« 武士は食わねど高楊枝 | トップページ | 梅爺創作落語『カラスは白い』(2) »

2011年3月22日 (火)

梅爺創作落語『カラスは白い』(1)

毎度いっぱいのお運びさまで、まことにありがたく存じます。

世の中には、物事の道理や人情ををよく弁(わきま)えた大変立派な方がおられ、こういうお方が、偉くなって人の上に立たれるのは、結構なことでございますが、中には、道理を弁(わきま)えないばかりか、自分の勝手な考えを周りにおしつけるといった、困ったお方もおられまして、こういうお方が人の上に立つっていなことになりますと、大変厄介なことになりかねません。

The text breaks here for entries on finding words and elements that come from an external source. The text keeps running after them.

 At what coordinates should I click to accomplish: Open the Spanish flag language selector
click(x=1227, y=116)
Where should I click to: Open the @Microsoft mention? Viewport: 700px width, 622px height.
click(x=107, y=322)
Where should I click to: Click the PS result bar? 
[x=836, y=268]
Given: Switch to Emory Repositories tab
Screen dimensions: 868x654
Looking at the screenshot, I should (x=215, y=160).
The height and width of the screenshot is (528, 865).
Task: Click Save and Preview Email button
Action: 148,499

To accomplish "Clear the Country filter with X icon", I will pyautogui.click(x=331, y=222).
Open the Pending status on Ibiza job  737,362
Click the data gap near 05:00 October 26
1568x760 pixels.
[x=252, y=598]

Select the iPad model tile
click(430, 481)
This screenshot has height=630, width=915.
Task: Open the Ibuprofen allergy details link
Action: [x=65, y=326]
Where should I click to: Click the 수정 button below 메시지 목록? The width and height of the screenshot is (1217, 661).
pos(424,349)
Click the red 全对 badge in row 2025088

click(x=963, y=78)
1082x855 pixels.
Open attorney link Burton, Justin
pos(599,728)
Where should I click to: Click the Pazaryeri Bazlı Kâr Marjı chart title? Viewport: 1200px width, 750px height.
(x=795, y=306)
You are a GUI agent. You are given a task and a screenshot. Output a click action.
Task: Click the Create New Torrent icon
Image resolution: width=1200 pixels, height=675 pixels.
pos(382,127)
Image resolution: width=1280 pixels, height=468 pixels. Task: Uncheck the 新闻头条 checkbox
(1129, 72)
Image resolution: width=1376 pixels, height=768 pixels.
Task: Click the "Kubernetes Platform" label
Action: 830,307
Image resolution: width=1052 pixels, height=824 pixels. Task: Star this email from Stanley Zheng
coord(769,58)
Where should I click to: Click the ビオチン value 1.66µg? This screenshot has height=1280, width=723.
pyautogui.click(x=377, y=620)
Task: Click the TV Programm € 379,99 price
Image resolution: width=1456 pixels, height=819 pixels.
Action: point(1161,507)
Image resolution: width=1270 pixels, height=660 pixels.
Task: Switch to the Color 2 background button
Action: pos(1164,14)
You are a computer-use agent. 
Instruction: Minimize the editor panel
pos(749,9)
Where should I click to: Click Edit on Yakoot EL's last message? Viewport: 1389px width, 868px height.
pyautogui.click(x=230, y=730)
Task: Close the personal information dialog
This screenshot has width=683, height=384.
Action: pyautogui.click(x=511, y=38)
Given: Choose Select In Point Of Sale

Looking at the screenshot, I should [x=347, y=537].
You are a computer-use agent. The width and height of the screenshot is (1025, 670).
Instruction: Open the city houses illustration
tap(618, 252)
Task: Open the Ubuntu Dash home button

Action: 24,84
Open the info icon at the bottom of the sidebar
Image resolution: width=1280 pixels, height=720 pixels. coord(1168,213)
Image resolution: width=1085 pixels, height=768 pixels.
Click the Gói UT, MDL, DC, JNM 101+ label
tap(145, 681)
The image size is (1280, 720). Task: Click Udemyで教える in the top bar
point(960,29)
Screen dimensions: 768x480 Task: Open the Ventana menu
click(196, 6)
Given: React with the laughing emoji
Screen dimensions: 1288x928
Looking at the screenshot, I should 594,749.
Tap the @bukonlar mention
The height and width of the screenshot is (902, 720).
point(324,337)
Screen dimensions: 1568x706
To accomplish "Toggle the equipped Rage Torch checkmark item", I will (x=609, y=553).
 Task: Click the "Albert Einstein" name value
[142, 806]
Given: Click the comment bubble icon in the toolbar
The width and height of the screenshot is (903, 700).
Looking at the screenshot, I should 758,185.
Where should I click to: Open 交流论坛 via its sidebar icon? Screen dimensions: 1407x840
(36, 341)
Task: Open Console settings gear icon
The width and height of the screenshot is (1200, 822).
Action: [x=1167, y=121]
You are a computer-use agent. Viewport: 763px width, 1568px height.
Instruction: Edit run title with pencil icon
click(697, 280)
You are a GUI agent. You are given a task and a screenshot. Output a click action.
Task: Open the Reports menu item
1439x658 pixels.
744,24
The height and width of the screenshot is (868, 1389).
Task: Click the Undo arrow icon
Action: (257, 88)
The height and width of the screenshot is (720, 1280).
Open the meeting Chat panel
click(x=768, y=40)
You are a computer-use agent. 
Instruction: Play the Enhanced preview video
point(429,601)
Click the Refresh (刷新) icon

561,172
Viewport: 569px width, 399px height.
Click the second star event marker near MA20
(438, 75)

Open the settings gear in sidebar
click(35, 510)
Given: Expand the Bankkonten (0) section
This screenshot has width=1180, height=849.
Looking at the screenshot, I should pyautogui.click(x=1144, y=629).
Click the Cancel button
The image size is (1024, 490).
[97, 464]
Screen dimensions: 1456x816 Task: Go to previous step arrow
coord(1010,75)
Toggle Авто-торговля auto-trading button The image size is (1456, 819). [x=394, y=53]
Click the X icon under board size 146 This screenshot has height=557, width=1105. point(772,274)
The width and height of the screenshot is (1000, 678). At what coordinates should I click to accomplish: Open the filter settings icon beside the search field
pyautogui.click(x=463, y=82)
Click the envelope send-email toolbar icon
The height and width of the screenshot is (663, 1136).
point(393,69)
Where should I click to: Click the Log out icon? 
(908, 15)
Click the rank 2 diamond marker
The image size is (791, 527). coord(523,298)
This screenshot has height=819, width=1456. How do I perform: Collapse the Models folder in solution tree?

(大家)『やぁ、八つぁん、どうもお忙しい所お呼び立てして済まないね』

(八五郎)『どういたしまして、ところでどんな用件でござんしょう』

(大家)『つかぬことを尋ねるが、お前さんカラスの色をご存知かな』

(八五郎)『御隠居さん、藪から棒に酔狂にもほどがありますよ。カラスの色なんざ、そのへんを転げまわっている餓鬼どもでも知っていまさーね。カラスの色は黒でござんしょう』

(大家)『やはり案じていた通り、お前さんは蒙昧(もうまい)の輩(やから)じゃな』

(八五郎)『へっ?、もうまいのやからとは、一体何のこってすかい』

(大家)『ものごとの本当の姿を観る眼を持たぬ人間のことだな』

(八五郎)『御隠居さん、いくらなんでもそれはありませんぜ。たしかにあっしは、学問が無い人間でございますが、眼は人並みに二つもっていますから、御隠居さんの薄い白髪(しらが)も、顔のしわも、しみも、ちゃんと見えておりますぜ。御隠居さんは、カラスは黒くねぇとおっしゃるんですか』

(大家)『カラスの色は白じゃな』

(八五郎)『えっ!カラスは白い・・・』

(大家)『確かに、多くの人はカラスは黒いと申しておるが、色々考えてみても、カラスが黒いという確たる証拠がないことにわしは気付いたのじゃ。そこで、わしは更につらつらと考えを深めた結果、カラスは白いという結論に達したという次第じゃ』

(八五郎)『てーことは、御隠居さんはついにカラスが白いという証拠を見つけたってわけですな』

(大家)『この際証拠などは屁のつっぱり、つまり役に立ちませんな。他人の言葉などに惑わされず、心を研ぎ澄まして観れば、本当の姿が見えてくるものじゃ』

(八五郎)『こいつは驚きましたな。御隠居さんがつらつら考え、心を砥石でとぐっていと、世の中は変わって観えてくるんでございますか』

(大家)『蒙昧の輩には、ちと説明は難しいが、ありていに申せば、そういうことになるな。わしは常々この長屋の皆が、少しでも蒙昧から目覚めて欲しいと願っておるのじゃ。そこで、八っつぁんに、ひと肌脱いでもらって、皆にカラスは白いと伝えて欲しいんじゃ。引きうけてもらるかな

(八五郎)『お役目の筋はわかりましたが、長屋の他の野郎が、言うことを聞かず、蒙昧にこだわったら、どうしましょう』

(大家)『その場合は、店賃(たなちん)を倍にして、それでも言うことを聞かない時には、長屋から出て行ってもらうことになるな』

|

« 武士は食わねど高楊枝 | トップページ | 梅爺創作落語『カラスは白い』(2) »

コメント

コメントを書く



(ウェブ上には掲載しません)




« 武士は食わねど高楊枝 | トップページ | 梅爺創作落語『カラスは白い』(2) »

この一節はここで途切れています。